Figure 1 shows the differences between the two modes. When the Android-powered device is in host mode, it acts as the USB host and powers the bus. When the Android-powered device is in USB accessory mode, the connected USB hardware (an Android USB accessory in this case) acts as the host and powers the bus.

Diagram showing the difference between host and accessory modes

Figure 1. USB Host and Accessory Modes

USB accessory and host modes are directly supported in Android 3.1 (API level 12) or newer platforms. USB accessory mode is also backported to Android 2.3.4 (API level 10) as an add-on library to support a broader range of devices. Device manufacturers can choose whether or not to include the add-on library on the device\'s system image.

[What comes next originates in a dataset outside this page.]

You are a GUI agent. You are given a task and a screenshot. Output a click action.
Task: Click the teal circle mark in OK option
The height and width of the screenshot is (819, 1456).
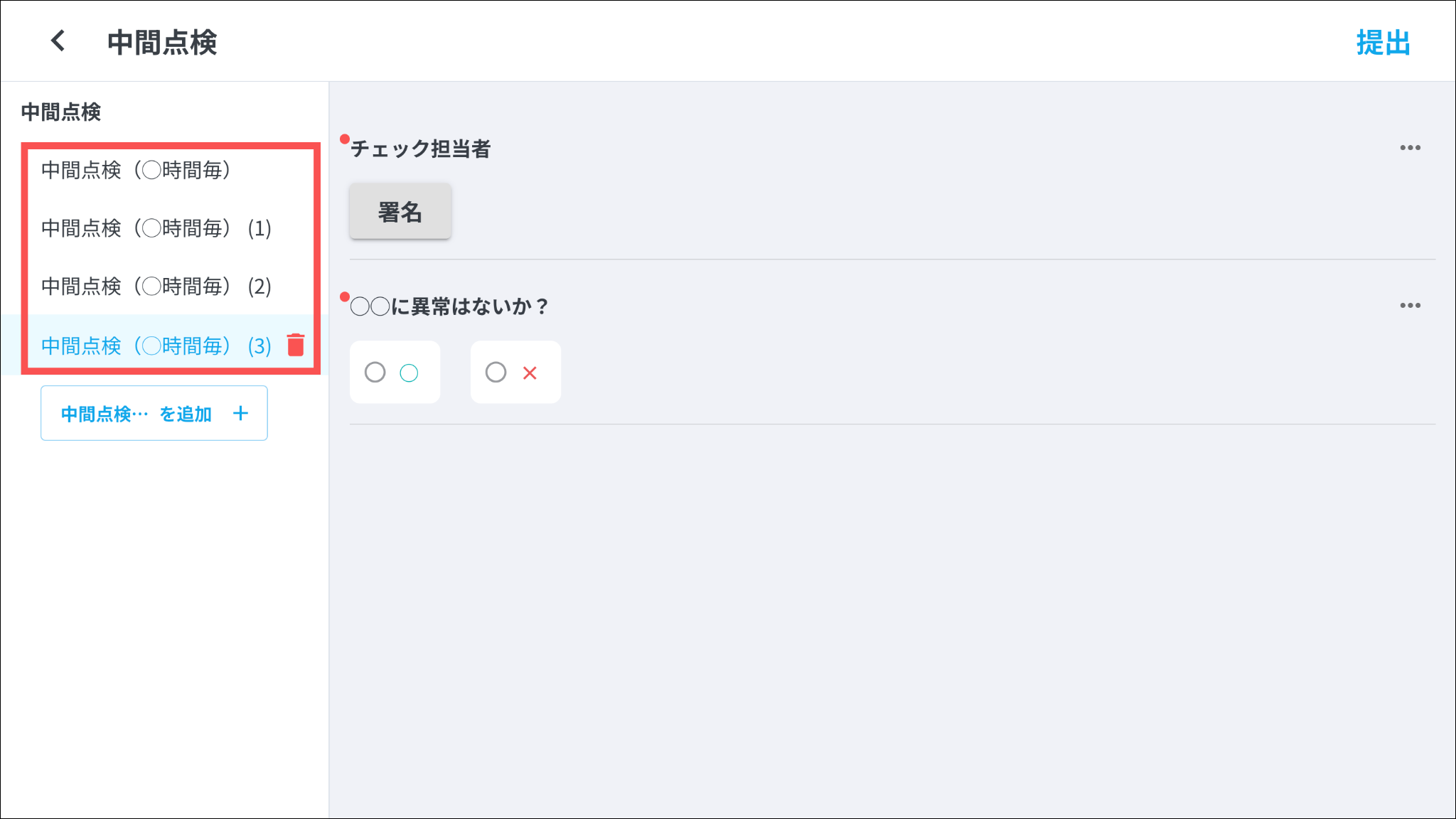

Note: Support for USB host and accessory modes are ultimately dependant on the device\'s hardware, regardless of platform level. You can filter for devices that support USB host and accessory through a <uses-feature> element. See the USB accessory and host documentation for more details.

Debug considerations

When debugging applications that use USB accessory or host features, you most likely have USB hardware connected to your Android-powered device. This prevents you from having an adb connection to the Android-powered device using USB. You can still access adb over a network connection. To enable adb over a network connection:

  1. Connect the Android-powered device using USB to your computer.
  2. From your SDK platform-tools/ directory, enter adb tcpip 5555 at the command prompt.
  3. Enter adb connect <device-ip-address>:5555 You should now be connected to the Android-powered device and can issue the usual adb commands like adb logcat.
  4. To set your device to listen on USB, enter adb usb.